A partir del año estará muy ocupado explorando su entorno, y desarrollando la consciencia de que un objeto o persona existe y está presente, aunque el pequeño no lo vea. Por ello, los niños menores de 3 años tienen una escasa comprensión de la causa o finalidad del fallecimiento, aunque reaccionan a la separación y responden a los cambios en su mundo inmediato. Las reacciones comunes a la partida de un ser querido son el llanto, la conducta aferrada, es decir, se “pega” al cuidador, y la conducta regresiva en general, al adoptar actitudes que ya había superado.

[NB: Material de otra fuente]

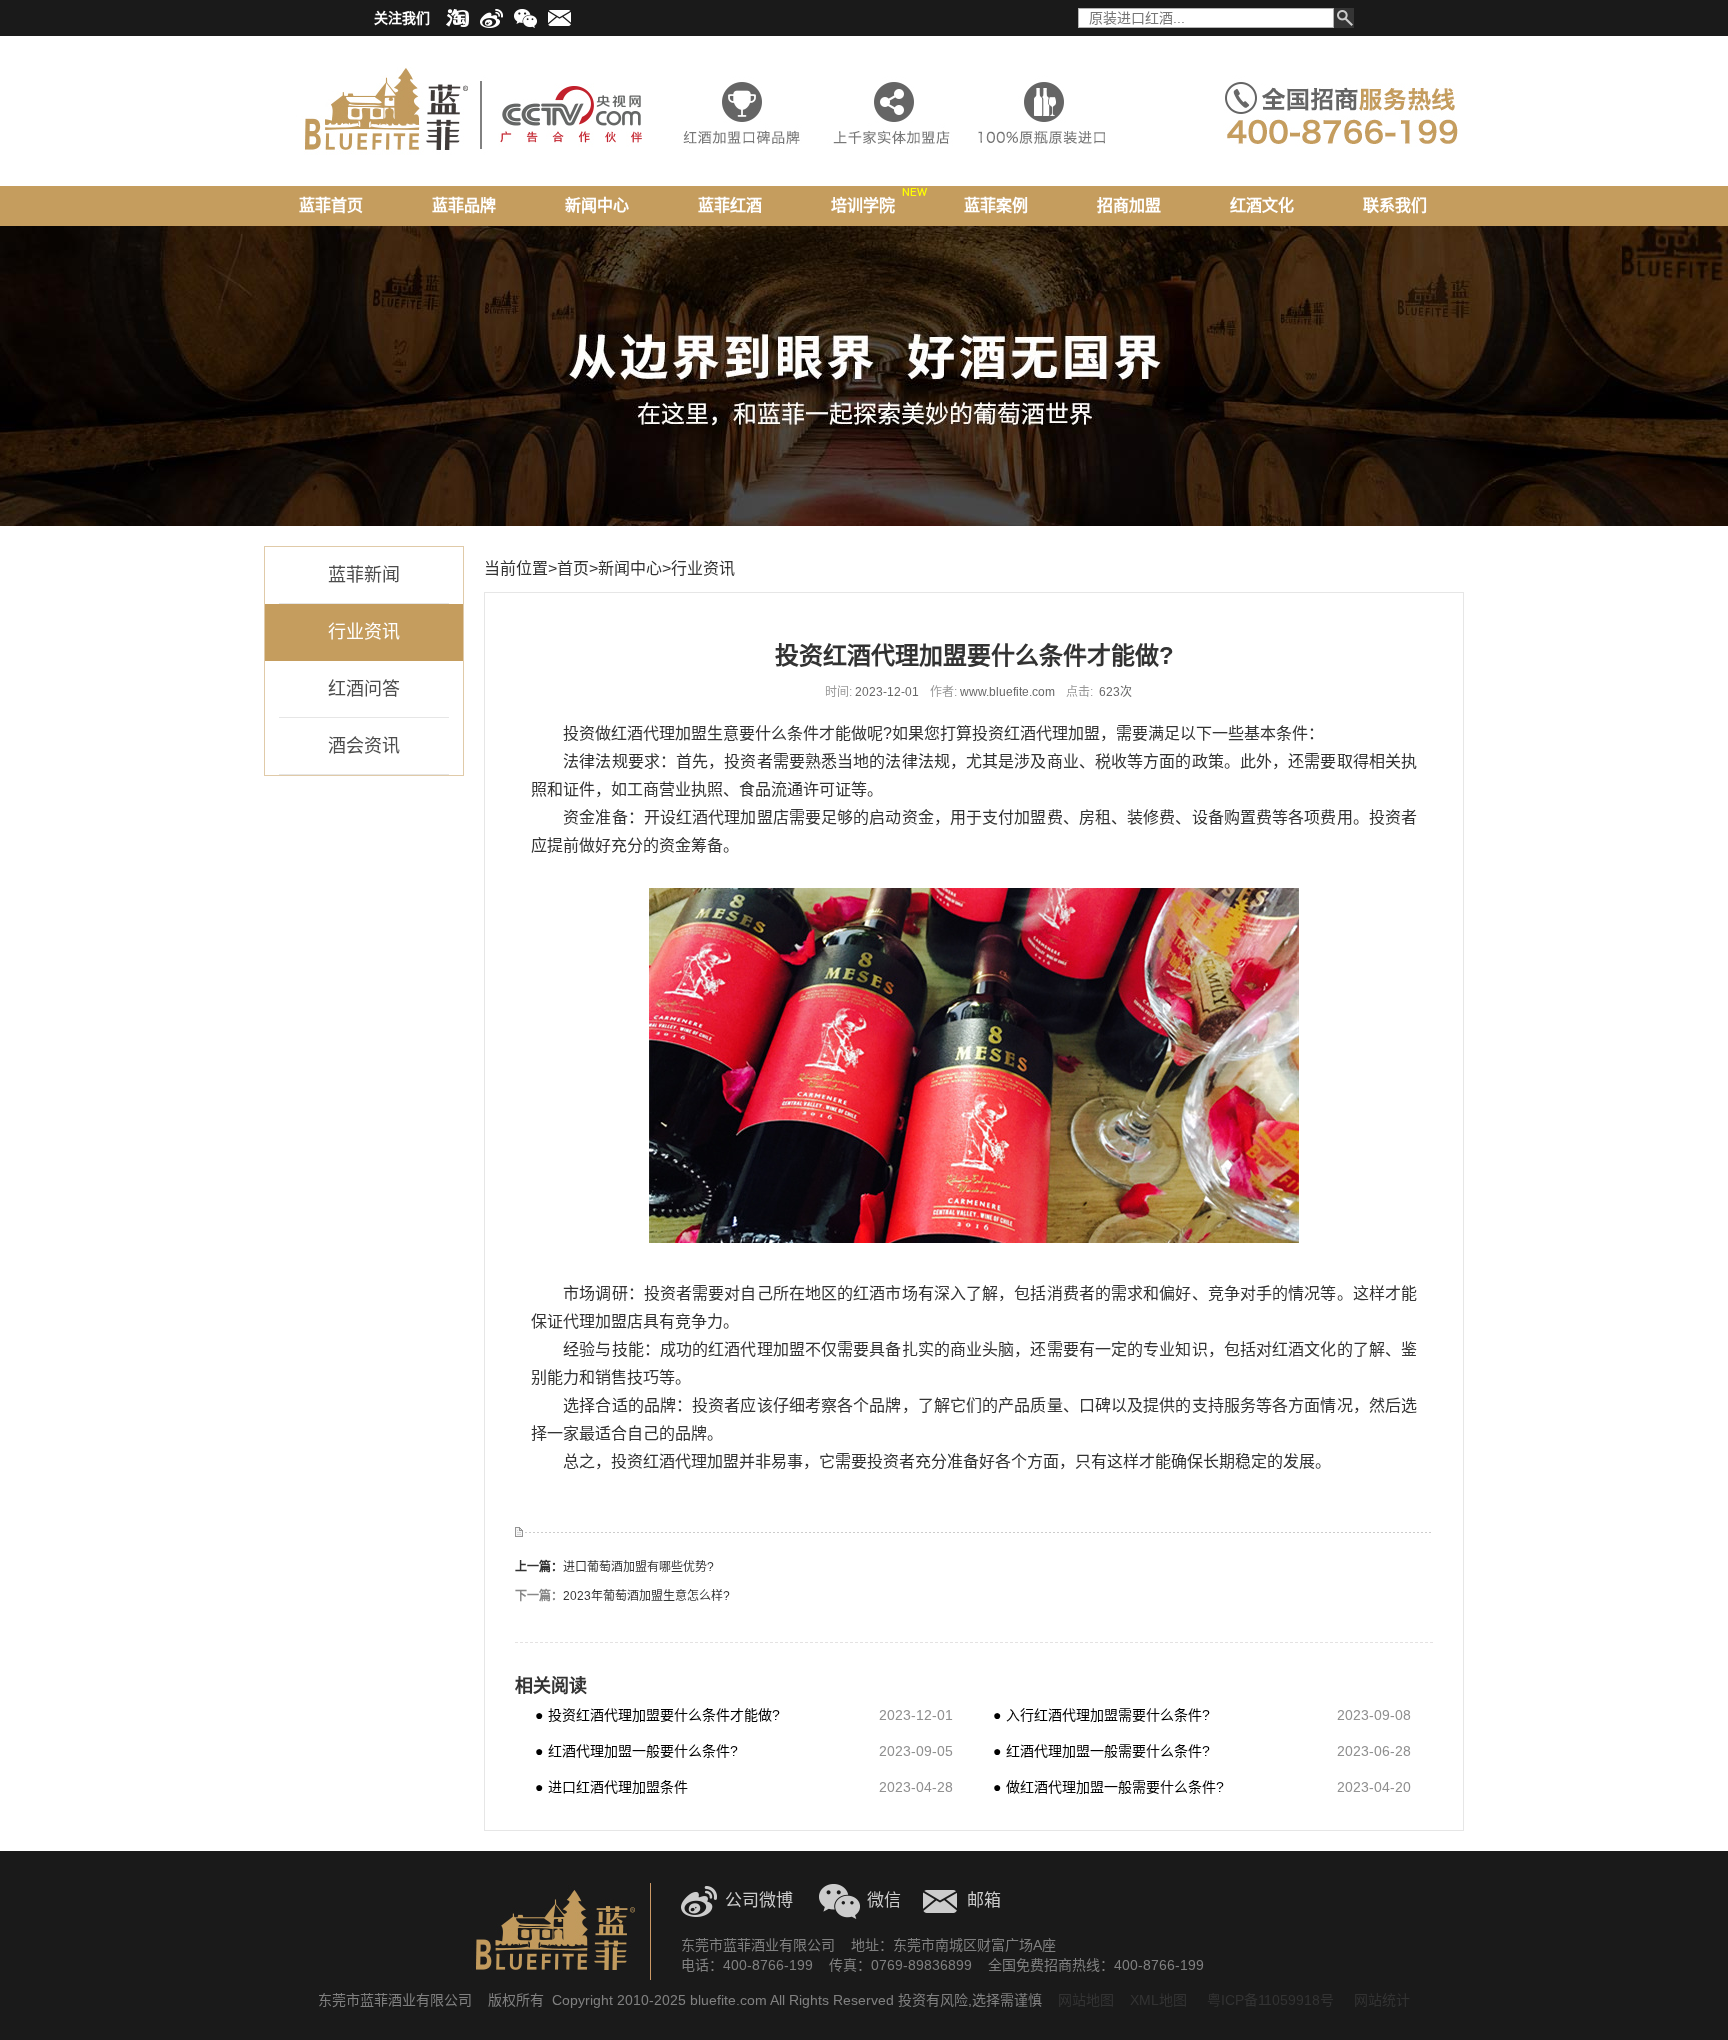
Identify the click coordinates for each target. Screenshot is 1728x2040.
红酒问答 (364, 689)
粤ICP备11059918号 (1268, 2000)
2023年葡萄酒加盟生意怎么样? (646, 1596)
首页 (573, 568)
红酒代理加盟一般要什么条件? (636, 1750)
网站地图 (1086, 2000)
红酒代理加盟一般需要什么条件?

Los preescolares de 3 a 5 años en cambio, se enfocan en detalles concretos. Personalizan la experiencia y pueden llegar a creer que ellos causaron el fallecimiento de ese ser querido, ya que es un castigo por portarse mal. Debido a que todavía son incapaces de manejar el tiempo y el concepto de finalidad, creen que la muerte es reversible. Además, consideran que la persona que ha partido conserva cualidades de alguien vivo. Las reacciones comunes en esta edad son el miedo a la separación de los padres y otros adultos significativos, rabietas y explosiones de irritabilidad, llanto y aislamiento, además de conducta regresiva, trastornos del sueño o incremento en los temores usuales como a la oscuridad, por ejemplo.

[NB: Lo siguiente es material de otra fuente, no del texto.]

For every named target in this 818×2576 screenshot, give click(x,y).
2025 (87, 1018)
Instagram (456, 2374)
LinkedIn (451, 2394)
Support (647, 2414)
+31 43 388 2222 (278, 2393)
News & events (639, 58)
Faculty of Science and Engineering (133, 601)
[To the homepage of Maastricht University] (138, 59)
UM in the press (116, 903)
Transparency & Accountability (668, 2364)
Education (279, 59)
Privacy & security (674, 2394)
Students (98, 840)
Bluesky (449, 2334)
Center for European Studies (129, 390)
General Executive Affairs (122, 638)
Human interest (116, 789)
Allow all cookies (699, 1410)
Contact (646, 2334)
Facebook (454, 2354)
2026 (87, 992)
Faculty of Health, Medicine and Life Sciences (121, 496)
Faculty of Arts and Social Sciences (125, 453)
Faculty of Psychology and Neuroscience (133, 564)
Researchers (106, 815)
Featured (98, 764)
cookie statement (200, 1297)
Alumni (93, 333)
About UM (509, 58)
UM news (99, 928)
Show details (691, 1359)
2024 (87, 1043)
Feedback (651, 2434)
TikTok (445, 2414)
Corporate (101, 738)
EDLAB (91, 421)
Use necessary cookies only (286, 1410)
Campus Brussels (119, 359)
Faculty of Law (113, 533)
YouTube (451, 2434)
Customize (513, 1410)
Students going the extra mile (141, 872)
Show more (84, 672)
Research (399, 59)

Entre los 5 y los 9 años más del 60% de los niños personifican la muerte como un ser con existencia propia. En el niño mayor de 6 años comienzan a aparecer las consecuencias de su educación religiosa, social y familiar. A esta edad se da una mayor comprensión respecto a la propia salud y seguridad. Sin embargo, se da la personificación de la muerte (creen en el “hombre del saco” por ej.), y sus respuestas van encaminadas a causas específicas más que a procesos generales: pistolas, cuchilladas, explosiones, ataque al corazón, etc. Durante este período hay una auténtica curiosidad por ver lo que ocurre después del fallecimiento. Las reacciones comunes son la rabia, negación, irritabilidad, culpa, fluctuaciones en el humor, miedo a la separación, a estar solo, además del aislamiento, regresión y quejas físicas (dolor de estómago o de cabeza). Frecuentemente hay problemas escolares y dificultades de concentración.

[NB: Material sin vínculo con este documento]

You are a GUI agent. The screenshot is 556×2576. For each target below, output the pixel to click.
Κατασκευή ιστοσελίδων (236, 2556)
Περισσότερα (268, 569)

Los preadolescentes, de 9 a 12 años, tienen una comprensión madura de la muerte, ya que es concebida por los cinco conceptos que la caracterizan, es permanente, irreversible, inevitable, universal y no funcional. Por ello, las respuestas son semejantes a las de los adultos, aunque frecuentemente se suelen dar exagerados intentos por proteger/ayudar a los cuidadores y otras personas significativas. Impera el sentido de responsabilidad en los conflictos familiares y suelen darse fuertes deseos de continuar con el compromiso social. Aun así, por norma general, suele brillar el sentirse diferentes a otros que no han experimentado una muerte. Debido a la mayor madurez de su personalidad, los adolescentes pueden enfrentar en mejores condiciones las consecuencias del fallecimiento. A diferencia de los niños, no dependen por completo de sus padres para desarrollarse; no obstante, si pierden a uno de estos pueden presentar problemas muy peculiares, tales como reexperimentación del hecho, evitación de sentimientos, resentimiento, pérdida de confianza, culpa, vergüenza, depresión, pensamientos suicidas, aislamiento, ansiedad, pánico, oscilaciones del humor, irritabilidad, o exagerada euforia. A pesar de que muchas veces tratan de ocultarlo, suelen tener miedo a eventos similares, a las enfermedades, o al futuro.